─── Given records ───

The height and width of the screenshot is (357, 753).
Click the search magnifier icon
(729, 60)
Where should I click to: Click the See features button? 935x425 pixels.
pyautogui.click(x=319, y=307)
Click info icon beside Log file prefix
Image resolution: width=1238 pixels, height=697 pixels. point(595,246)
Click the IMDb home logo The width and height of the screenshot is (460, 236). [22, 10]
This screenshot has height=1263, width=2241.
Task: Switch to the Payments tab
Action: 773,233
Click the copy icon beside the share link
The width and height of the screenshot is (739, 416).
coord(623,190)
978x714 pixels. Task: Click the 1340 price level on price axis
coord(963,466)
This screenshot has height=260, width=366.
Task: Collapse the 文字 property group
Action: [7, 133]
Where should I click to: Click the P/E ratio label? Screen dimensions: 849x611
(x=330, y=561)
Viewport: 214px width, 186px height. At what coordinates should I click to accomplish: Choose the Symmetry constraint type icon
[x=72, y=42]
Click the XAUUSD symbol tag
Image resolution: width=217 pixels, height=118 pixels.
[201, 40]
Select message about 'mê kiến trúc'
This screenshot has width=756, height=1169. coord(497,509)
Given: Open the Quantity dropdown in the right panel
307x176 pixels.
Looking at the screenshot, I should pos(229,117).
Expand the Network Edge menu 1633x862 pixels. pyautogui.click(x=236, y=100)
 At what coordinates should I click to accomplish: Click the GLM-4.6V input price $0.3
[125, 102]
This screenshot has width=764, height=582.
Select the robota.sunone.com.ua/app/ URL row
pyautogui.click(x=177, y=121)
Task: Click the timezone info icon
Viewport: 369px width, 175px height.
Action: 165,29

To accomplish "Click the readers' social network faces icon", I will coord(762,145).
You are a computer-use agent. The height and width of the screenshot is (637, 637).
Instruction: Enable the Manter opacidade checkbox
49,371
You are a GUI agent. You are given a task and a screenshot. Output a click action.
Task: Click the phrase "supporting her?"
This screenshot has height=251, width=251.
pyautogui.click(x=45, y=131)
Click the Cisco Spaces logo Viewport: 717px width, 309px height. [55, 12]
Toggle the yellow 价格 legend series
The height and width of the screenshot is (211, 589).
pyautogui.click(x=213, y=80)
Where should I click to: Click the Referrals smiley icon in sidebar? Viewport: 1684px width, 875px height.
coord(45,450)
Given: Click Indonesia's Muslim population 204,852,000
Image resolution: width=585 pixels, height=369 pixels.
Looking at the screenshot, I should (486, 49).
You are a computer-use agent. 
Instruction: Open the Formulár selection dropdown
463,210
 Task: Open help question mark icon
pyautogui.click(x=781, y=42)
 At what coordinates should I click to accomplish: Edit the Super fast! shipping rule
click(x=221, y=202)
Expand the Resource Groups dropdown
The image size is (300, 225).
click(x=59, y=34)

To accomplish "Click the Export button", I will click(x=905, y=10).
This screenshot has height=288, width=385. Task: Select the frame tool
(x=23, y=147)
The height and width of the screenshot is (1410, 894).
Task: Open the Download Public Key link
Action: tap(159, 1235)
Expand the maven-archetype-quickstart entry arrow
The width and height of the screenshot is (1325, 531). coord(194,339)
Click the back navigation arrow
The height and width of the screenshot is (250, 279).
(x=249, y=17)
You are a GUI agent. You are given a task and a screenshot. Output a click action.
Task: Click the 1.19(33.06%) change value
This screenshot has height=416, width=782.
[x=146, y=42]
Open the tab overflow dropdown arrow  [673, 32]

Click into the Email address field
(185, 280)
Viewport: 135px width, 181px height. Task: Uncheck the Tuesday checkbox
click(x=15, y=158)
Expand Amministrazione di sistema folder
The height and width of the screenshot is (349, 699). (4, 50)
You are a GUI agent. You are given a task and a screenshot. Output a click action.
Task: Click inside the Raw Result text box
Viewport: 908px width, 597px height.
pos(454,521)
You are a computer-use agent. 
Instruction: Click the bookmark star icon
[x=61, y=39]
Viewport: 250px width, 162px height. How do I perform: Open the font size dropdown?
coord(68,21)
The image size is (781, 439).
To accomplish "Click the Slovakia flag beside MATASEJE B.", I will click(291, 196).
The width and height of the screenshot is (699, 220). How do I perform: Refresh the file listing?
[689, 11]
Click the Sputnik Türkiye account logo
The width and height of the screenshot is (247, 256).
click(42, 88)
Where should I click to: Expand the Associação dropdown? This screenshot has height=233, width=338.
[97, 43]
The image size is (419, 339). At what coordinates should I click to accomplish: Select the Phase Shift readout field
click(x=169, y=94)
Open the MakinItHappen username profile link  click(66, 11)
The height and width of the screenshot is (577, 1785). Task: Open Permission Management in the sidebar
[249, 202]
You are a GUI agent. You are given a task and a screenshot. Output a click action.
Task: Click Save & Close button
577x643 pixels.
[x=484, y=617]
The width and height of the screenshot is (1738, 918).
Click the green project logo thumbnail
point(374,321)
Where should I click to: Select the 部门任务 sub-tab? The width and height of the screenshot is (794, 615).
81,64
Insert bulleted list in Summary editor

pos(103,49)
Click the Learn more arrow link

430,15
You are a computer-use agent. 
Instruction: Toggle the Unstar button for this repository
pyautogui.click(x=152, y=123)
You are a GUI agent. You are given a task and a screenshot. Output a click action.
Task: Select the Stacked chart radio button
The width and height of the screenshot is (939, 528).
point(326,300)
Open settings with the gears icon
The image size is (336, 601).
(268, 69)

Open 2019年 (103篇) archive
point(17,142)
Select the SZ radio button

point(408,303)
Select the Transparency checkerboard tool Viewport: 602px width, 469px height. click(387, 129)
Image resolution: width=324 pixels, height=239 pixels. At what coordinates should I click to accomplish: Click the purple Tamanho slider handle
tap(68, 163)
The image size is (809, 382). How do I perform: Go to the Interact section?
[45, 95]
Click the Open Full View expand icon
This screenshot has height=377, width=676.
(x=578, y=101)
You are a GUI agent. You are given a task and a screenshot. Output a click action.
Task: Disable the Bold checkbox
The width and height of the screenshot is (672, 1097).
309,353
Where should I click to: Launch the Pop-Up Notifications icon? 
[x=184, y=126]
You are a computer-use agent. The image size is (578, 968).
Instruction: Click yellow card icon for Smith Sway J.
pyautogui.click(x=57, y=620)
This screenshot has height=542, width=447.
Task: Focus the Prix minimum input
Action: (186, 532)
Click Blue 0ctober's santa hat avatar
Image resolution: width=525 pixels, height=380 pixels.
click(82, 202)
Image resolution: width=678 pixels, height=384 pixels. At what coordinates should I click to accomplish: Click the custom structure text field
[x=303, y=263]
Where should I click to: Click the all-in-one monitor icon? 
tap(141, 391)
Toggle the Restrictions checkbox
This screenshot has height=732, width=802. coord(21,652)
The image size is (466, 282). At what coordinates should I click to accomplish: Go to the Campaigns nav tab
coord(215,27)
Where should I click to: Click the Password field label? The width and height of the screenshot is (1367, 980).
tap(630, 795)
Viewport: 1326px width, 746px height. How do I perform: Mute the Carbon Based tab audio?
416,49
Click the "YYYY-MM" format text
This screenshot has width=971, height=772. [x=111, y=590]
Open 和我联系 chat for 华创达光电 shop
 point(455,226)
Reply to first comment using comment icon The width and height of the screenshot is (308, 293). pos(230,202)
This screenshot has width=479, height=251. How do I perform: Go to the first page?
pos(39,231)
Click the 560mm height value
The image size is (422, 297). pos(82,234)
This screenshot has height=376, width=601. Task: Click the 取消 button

───

— Try it —
Retype the entire listing exactly.

— Answer below —
The height and width of the screenshot is (357, 753).
Click the search magnifier icon
(729, 60)
Where should I click to: Click the See features button? 935x425 pixels.
pyautogui.click(x=319, y=307)
Click info icon beside Log file prefix
Image resolution: width=1238 pixels, height=697 pixels. point(595,246)
Click the IMDb home logo The width and height of the screenshot is (460, 236). [22, 10]
This screenshot has height=1263, width=2241.
Task: Switch to the Payments tab
Action: 773,233
Click the copy icon beside the share link
The width and height of the screenshot is (739, 416).
coord(623,190)
978x714 pixels. Task: Click the 1340 price level on price axis
coord(963,466)
This screenshot has height=260, width=366.
Task: Collapse the 文字 property group
Action: [7, 133]
Where should I click to: Click the P/E ratio label? Screen dimensions: 849x611
(x=330, y=561)
Viewport: 214px width, 186px height. At what coordinates should I click to accomplish: Choose the Symmetry constraint type icon
[x=72, y=42]
Click the XAUUSD symbol tag
Image resolution: width=217 pixels, height=118 pixels.
[201, 40]
Select message about 'mê kiến trúc'
This screenshot has width=756, height=1169. coord(497,509)
Given: Open the Quantity dropdown in the right panel
307x176 pixels.
Looking at the screenshot, I should pos(229,117).
Expand the Network Edge menu 1633x862 pixels. pyautogui.click(x=236, y=100)
 At what coordinates should I click to accomplish: Click the GLM-4.6V input price $0.3
[125, 102]
This screenshot has width=764, height=582.
Select the robota.sunone.com.ua/app/ URL row
pyautogui.click(x=177, y=121)
Task: Click the timezone info icon
Viewport: 369px width, 175px height.
Action: 165,29

To accomplish "Click the readers' social network faces icon", I will coord(762,145).
You are a computer-use agent. The height and width of the screenshot is (637, 637).
Instruction: Enable the Manter opacidade checkbox
49,371
You are a GUI agent. You are given a task and a screenshot. Output a click action.
Task: Click the phrase "supporting her?"
This screenshot has height=251, width=251.
pyautogui.click(x=45, y=131)
Click the Cisco Spaces logo Viewport: 717px width, 309px height. [55, 12]
Toggle the yellow 价格 legend series
The height and width of the screenshot is (211, 589).
pyautogui.click(x=213, y=80)
Where should I click to: Click the Referrals smiley icon in sidebar? Viewport: 1684px width, 875px height.
coord(45,450)
Given: Click Indonesia's Muslim population 204,852,000
Image resolution: width=585 pixels, height=369 pixels.
Looking at the screenshot, I should (486, 49).
You are a computer-use agent. 
Instruction: Open the Formulár selection dropdown
463,210
 Task: Open help question mark icon
pyautogui.click(x=781, y=42)
 At what coordinates should I click to accomplish: Edit the Super fast! shipping rule
click(x=221, y=202)
Expand the Resource Groups dropdown
The image size is (300, 225).
click(x=59, y=34)

To accomplish "Click the Export button", I will click(x=905, y=10).
This screenshot has height=288, width=385. Task: Select the frame tool
(x=23, y=147)
The height and width of the screenshot is (1410, 894).
Task: Open the Download Public Key link
Action: tap(159, 1235)
Expand the maven-archetype-quickstart entry arrow
The width and height of the screenshot is (1325, 531). coord(194,339)
Click the back navigation arrow
The height and width of the screenshot is (250, 279).
(x=249, y=17)
You are a GUI agent. You are given a task and a screenshot. Output a click action.
Task: Click the 1.19(33.06%) change value
This screenshot has height=416, width=782.
[x=146, y=42]
Open the tab overflow dropdown arrow  [673, 32]

Click into the Email address field
(185, 280)
Viewport: 135px width, 181px height. Task: Uncheck the Tuesday checkbox
click(x=15, y=158)
Expand Amministrazione di sistema folder
The height and width of the screenshot is (349, 699). (4, 50)
You are a GUI agent. You are given a task and a screenshot. Output a click action.
Task: Click inside the Raw Result text box
Viewport: 908px width, 597px height.
pos(454,521)
You are a computer-use agent. 
Instruction: Click the bookmark star icon
[x=61, y=39]
Viewport: 250px width, 162px height. How do I perform: Open the font size dropdown?
coord(68,21)
The image size is (781, 439).
To accomplish "Click the Slovakia flag beside MATASEJE B.", I will click(291, 196).
The width and height of the screenshot is (699, 220). How do I perform: Refresh the file listing?
[689, 11]
Click the Sputnik Türkiye account logo
The width and height of the screenshot is (247, 256).
click(42, 88)
Where should I click to: Expand the Associação dropdown? This screenshot has height=233, width=338.
[97, 43]
The image size is (419, 339). At what coordinates should I click to accomplish: Select the Phase Shift readout field
click(x=169, y=94)
Open the MakinItHappen username profile link  click(66, 11)
The height and width of the screenshot is (577, 1785). Task: Open Permission Management in the sidebar
[249, 202]
You are a GUI agent. You are given a task and a screenshot. Output a click action.
Task: Click Save & Close button
577x643 pixels.
[x=484, y=617]
The width and height of the screenshot is (1738, 918).
Click the green project logo thumbnail
point(374,321)
Where should I click to: Select the 部门任务 sub-tab? The width and height of the screenshot is (794, 615).
81,64
Insert bulleted list in Summary editor

pos(103,49)
Click the Learn more arrow link

430,15
You are a computer-use agent. 
Instruction: Toggle the Unstar button for this repository
pyautogui.click(x=152, y=123)
You are a GUI agent. You are given a task and a screenshot. Output a click action.
Task: Select the Stacked chart radio button
The width and height of the screenshot is (939, 528).
point(326,300)
Open settings with the gears icon
The image size is (336, 601).
(268, 69)

Open 2019年 (103篇) archive
point(17,142)
Select the SZ radio button

point(408,303)
Select the Transparency checkerboard tool Viewport: 602px width, 469px height. click(387, 129)
Image resolution: width=324 pixels, height=239 pixels. At what coordinates should I click to accomplish: Click the purple Tamanho slider handle
tap(68, 163)
The image size is (809, 382). How do I perform: Go to the Interact section?
[45, 95]
Click the Open Full View expand icon
This screenshot has height=377, width=676.
(x=578, y=101)
You are a GUI agent. You are given a task and a screenshot. Output a click action.
Task: Disable the Bold checkbox
The width and height of the screenshot is (672, 1097).
309,353
Where should I click to: Launch the Pop-Up Notifications icon? 
[x=184, y=126]
You are a computer-use agent. The image size is (578, 968).
Instruction: Click yellow card icon for Smith Sway J.
pyautogui.click(x=57, y=620)
This screenshot has height=542, width=447.
Task: Focus the Prix minimum input
Action: (186, 532)
Click Blue 0ctober's santa hat avatar
Image resolution: width=525 pixels, height=380 pixels.
click(82, 202)
Image resolution: width=678 pixels, height=384 pixels. At what coordinates should I click to accomplish: Click the custom structure text field
[x=303, y=263]
Where should I click to: Click the all-in-one monitor icon? 
tap(141, 391)
Toggle the Restrictions checkbox
This screenshot has height=732, width=802. coord(21,652)
The image size is (466, 282). At what coordinates should I click to accomplish: Go to the Campaigns nav tab
coord(215,27)
Where should I click to: Click the Password field label? The width and height of the screenshot is (1367, 980).
tap(630, 795)
Viewport: 1326px width, 746px height. How do I perform: Mute the Carbon Based tab audio?
416,49
Click the "YYYY-MM" format text
This screenshot has width=971, height=772. [x=111, y=590]
Open 和我联系 chat for 华创达光电 shop
 point(455,226)
Reply to first comment using comment icon The width and height of the screenshot is (308, 293). pos(230,202)
This screenshot has width=479, height=251. How do I perform: Go to the first page?
pos(39,231)
Click the 560mm height value
The image size is (422, 297). pos(82,234)
This screenshot has height=376, width=601. Task: Click the 取消 button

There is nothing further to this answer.